Giorno di giudizi, questo 16 dicembre. Non mi riferisco alle decisioni che riguardano il caso Cassano, per la cui disamina non è questa la sede più adatta. Piuttosto, penso ai processi che oggi coinvolgeranno alcuni dei manifestanti denunciati per le azioni commesse nelle proteste dei giorni scorsi: sto parlando di Mario Caracciolo e Daniele D’Antuomo, i due ragazzi fermati dopo l’occupazione del Colosseo, avvenuta il 25 novembre scorso, e ora attesi da un processo per direttissima; ma mi riferisco anche alle 26 persone fermate dalla Procura di Roma e in attesa di essere sottoposte al medesimo rito alternativo, dopo essere state protagoniste degli scontri che hanno seguito il voto di fiducia in Parlamento tenutosi ieri, 15 dicembre.

Prendendo spunto da ciò, sembra utile porre una riflessione sul perché questo clima di tensione sia sfociato in manifestazioni di cotanto clamore. Per avere un’idea della dimensione del fenomeno, basti dire che già alla data del 2 dicembre la sola città di Firenze contava 80 denunce; tra i reati più frequenti, stando all’ANSA, troviamo resistenza a pubblico ufficiale, adunata sediziosa, interruzione di pubblico servizio, manifestazione non preavvisata, fino a danneggiamento. Ma i toni si sono sempre più alzati: a Roma, dopo gli episodi del post-voto parlamentare, si è contato un centinaio circa di feriti, di cui 56 membri delle forze dell’ordine; e a detta dell’AMA, l’azienda municipale per la nettezza urbana, si parlerebbe di qualcosa come 450 mila euro di danni.

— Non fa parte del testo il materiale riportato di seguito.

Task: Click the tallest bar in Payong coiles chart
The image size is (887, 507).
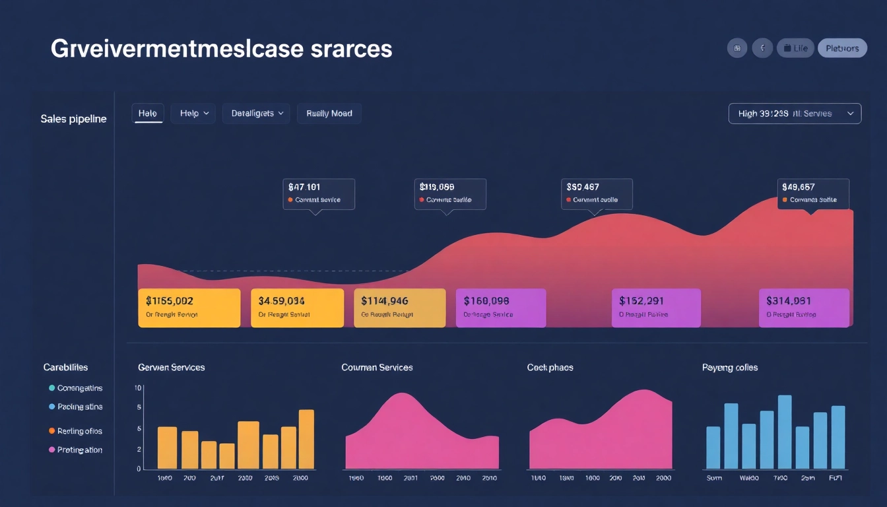Action: 784,432
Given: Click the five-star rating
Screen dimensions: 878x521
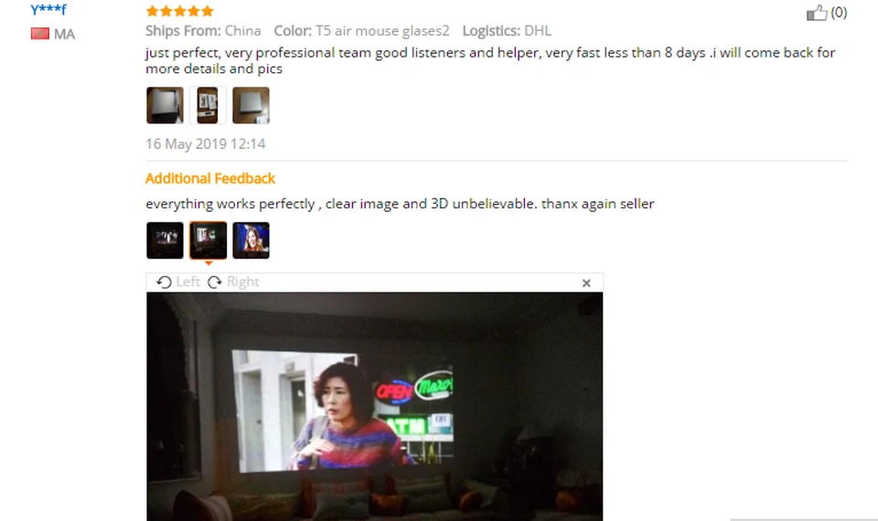Looking at the screenshot, I should 180,11.
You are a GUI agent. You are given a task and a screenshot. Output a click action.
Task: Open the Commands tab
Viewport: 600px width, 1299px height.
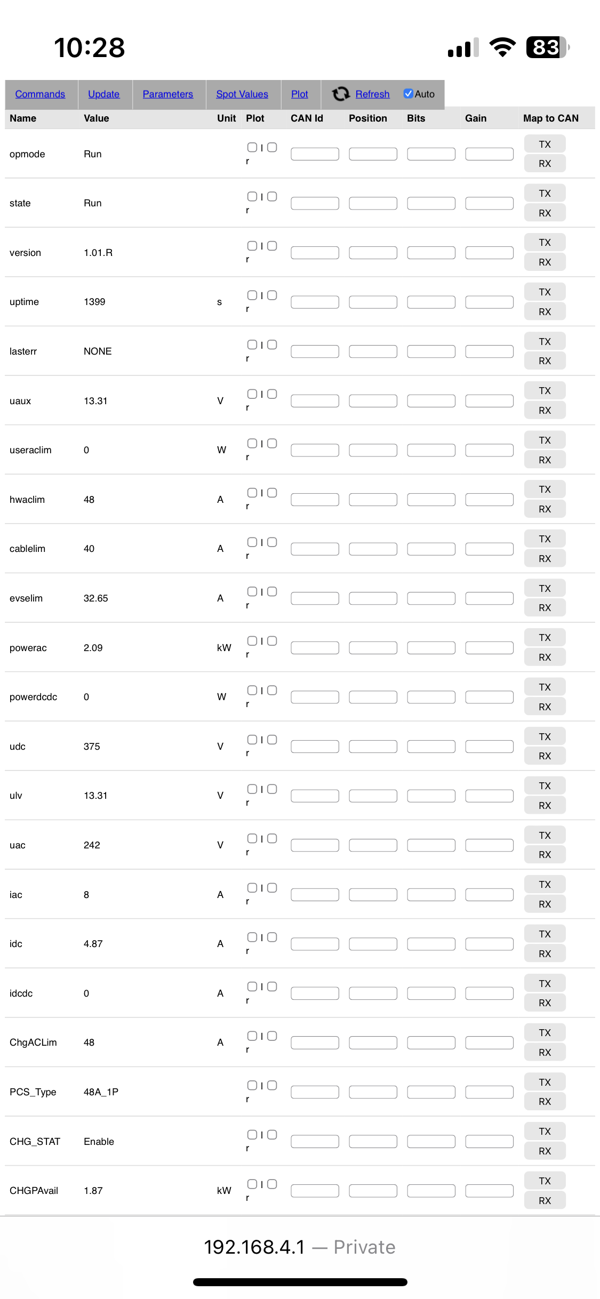coord(40,94)
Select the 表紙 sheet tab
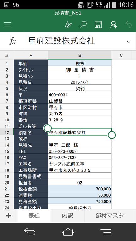Viewport: 136px width, 241px height. click(34, 216)
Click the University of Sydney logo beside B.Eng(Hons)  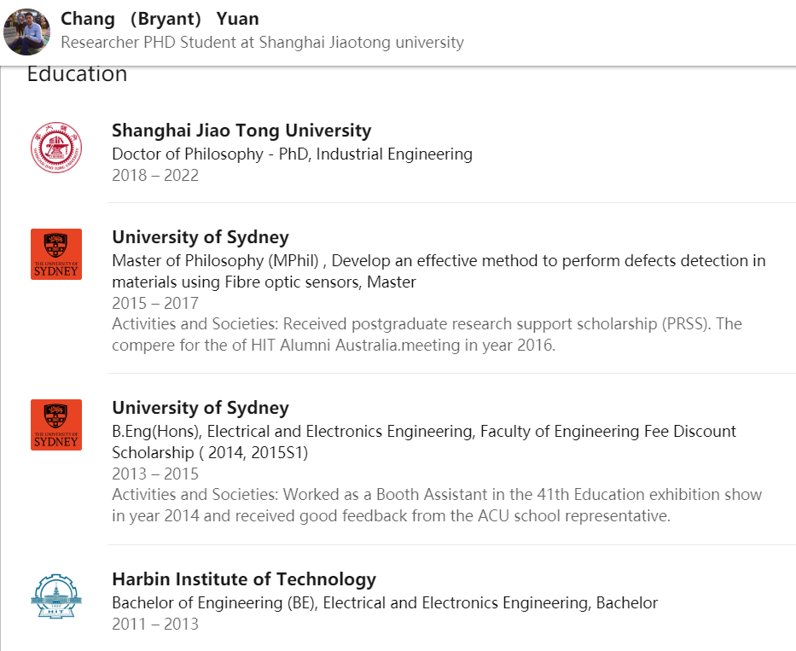(56, 425)
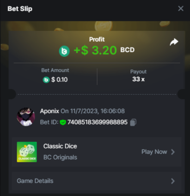Click the BCD coin icon beside profit

(64, 51)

E gli studenti, di tutto il polverone che si è alzato in questi giorni, cosa ne pensano? In particolare, com’è che secondo loro siamo giunti a dover assistere a scene di così intensa violenza?

“Prima di tutto bisogna precisare come buona parte dell’opinione pubblica sia convinta che nei fatti del 15 a Roma vi sia stato l’intervento di infiltrati, e che non sia tutta opera dei manifestanti”, ha dichiarato Silvia Caruso del Collettivo di Novoli. “Condanniamo quanto accaduto, ma non riguardo alle azioni dei ragazzi; se siamo arrivati a questo, è  perché le persone sono ormai esasperate. Piuttosto, condanniamo l’escalation di militarizzazione che lo Stato ha contrapposto alla crescita dei fenomeni di protesta“.

Dal fronte opposto ho raccolto la voce di Niccolò Macallè, di Studenti per le Libertà:”Prima di tutto, chiariamo una cosa: quelli non erano studenti, ma persone esponenti di centri sociali. In seconda battuta, questi episodi ci devono insegnare come a certe manifestazioni non si debba dare spazio. […]Così si incita all’odio, anche la tv lavora in questo senso: evidentemente, l’aggressione a Berlusconi  dell’anno scorso non ha insegnato nulla”. E riguardo le voci  circa la presenza di infiltrati:”le ultime rilevazioni sono chiare, certe accuse non possono che cadere”.